7. What Should I Do If I Test Positive?
Testing positive for a BRCA1 or BRCA2 mutation does not mean that you will absolutely develop breast or ovarian cancer, just as testing negative for them does not mean that you will never develop breast or ovarian cancer. Testing positive is the first step in a program that includes counseling, consulting with doctors, and learning about your options.
8. Does Testing Positive Mean That I Will Have To Have A Mastectomy Or Hysterectomy?
No; preventative surgery is just one of many options that women who test positive for the mutation can consider. You won't have to do anything based on your test results; the results are just a jumping off point for discussions with your doctors, counselors, oncologists, and others about what decisions are best for you.

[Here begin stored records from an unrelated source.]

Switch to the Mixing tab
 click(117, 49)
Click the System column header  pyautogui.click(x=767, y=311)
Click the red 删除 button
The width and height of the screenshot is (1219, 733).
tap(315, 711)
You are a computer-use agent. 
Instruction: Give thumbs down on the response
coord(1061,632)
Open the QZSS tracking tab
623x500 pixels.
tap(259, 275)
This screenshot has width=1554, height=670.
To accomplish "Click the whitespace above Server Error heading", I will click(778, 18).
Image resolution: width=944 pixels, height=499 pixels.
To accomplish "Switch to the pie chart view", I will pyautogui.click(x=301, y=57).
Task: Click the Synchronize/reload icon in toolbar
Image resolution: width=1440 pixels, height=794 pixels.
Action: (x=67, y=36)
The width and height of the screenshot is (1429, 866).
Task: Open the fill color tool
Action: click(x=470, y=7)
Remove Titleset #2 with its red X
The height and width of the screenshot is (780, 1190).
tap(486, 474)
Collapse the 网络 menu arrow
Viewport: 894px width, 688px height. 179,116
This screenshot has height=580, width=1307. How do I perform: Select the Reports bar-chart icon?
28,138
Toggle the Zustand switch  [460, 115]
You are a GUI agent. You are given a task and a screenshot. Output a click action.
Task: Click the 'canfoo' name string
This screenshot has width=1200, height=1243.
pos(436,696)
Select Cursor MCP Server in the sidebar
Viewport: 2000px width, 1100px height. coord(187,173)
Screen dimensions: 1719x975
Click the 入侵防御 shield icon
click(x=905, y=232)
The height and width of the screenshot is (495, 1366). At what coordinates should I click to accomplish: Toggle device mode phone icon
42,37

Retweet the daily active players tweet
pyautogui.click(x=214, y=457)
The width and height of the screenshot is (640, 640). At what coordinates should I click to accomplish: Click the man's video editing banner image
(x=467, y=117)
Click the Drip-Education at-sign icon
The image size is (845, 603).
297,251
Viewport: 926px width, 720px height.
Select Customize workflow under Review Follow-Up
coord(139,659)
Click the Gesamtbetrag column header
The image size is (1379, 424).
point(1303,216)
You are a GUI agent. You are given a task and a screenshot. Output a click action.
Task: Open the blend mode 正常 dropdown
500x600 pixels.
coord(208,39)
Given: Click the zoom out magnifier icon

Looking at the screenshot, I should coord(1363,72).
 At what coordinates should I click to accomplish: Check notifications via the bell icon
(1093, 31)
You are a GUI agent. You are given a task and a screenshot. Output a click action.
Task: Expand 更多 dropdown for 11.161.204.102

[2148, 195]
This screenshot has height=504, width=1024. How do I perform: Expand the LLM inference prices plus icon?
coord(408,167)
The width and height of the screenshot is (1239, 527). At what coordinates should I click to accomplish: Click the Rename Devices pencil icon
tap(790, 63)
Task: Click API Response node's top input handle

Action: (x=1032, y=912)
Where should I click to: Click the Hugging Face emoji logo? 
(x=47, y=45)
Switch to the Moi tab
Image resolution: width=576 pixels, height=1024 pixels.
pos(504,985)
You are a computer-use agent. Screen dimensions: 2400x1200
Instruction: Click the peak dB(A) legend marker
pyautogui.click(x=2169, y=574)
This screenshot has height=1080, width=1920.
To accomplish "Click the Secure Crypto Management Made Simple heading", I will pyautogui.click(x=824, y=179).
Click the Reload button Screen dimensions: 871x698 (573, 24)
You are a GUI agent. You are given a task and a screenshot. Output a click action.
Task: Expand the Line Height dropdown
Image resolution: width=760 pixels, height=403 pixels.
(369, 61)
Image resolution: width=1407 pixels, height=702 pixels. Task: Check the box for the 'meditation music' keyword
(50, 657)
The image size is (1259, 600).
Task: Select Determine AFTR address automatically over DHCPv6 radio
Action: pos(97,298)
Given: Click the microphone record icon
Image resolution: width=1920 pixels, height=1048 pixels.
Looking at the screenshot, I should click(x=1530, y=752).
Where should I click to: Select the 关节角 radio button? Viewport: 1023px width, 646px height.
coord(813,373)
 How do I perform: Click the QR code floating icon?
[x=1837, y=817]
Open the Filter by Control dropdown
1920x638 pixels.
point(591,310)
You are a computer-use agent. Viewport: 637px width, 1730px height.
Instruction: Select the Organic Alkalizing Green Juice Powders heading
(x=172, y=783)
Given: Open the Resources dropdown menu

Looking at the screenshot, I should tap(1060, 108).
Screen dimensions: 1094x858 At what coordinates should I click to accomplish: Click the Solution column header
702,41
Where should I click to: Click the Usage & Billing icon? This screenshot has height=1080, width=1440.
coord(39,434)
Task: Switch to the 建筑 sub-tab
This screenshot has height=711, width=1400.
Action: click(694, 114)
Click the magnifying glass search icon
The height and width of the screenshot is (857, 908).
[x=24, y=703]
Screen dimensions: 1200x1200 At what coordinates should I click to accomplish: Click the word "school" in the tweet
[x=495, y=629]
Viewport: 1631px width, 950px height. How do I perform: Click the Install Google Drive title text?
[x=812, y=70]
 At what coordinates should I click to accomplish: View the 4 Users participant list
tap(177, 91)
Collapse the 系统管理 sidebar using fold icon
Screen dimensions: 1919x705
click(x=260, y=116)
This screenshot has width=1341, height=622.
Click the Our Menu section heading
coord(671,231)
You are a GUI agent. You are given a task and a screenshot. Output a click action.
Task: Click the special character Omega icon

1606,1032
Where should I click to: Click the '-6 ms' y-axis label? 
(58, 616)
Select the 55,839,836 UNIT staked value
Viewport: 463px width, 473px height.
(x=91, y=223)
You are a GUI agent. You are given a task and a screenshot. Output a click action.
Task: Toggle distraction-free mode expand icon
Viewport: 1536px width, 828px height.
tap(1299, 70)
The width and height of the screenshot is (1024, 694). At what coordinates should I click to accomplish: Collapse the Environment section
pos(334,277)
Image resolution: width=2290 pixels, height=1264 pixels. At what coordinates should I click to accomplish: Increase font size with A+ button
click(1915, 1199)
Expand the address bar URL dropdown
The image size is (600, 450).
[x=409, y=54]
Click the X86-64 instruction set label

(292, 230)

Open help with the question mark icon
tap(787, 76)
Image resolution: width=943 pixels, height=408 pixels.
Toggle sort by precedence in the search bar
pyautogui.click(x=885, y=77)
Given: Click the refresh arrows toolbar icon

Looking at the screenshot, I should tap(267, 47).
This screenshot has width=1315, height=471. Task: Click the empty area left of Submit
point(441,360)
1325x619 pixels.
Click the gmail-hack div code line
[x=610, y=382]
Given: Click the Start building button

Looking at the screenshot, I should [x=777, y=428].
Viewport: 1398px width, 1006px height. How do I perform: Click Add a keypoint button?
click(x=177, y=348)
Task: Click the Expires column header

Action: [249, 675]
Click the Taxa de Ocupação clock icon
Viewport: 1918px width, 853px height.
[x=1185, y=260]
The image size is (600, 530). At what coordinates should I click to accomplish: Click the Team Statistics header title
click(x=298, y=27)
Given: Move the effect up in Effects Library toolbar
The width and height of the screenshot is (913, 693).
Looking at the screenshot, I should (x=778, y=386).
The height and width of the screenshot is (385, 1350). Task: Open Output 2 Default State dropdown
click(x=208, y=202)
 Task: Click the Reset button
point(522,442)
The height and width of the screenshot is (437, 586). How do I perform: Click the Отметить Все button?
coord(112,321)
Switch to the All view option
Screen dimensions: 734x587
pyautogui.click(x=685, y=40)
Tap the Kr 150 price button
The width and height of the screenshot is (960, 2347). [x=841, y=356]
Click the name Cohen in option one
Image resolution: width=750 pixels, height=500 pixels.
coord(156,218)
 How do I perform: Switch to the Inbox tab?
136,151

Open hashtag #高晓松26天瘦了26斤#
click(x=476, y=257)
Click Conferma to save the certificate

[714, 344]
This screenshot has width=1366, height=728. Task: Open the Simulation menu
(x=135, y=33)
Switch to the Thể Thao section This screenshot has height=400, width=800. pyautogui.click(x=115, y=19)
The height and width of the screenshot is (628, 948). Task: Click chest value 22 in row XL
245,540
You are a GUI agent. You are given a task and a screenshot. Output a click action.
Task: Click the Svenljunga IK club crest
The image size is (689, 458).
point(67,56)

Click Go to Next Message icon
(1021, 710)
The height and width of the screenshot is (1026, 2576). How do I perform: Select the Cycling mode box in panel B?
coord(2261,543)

Non-surgical options can include getting regular MRIs of your breast tissue to monitor for any growths or tumors; taking oral contraceptives to reduce odds of ovarian cancer; or taking selective estrogen receptor modulators, which can lower the risk of estrogen receptor–positive inherited breast cancer. Remember, Angelina Jolie herself didn't have to make the decision to have her surgery all alone; she had support and feedback from medical professionals to help her make her decision, and so will you.
9. Does Testing Positive Mean That I Have Lower Odds For Survival?
Not at all; testing positive just indicates that you are more likely to develop the cancers, but not that they will become more threatening if you do develop them. Testing positive for BRCA1 or BRCA2 mutations does not lower your odds for cancer survival; rather, having that knowledge will allow you to make smarter, better informed decisions about your health and future.
Don't think of positive BRCA1 and BRCA2 mutation results as a death sentence; think of them as a life raft.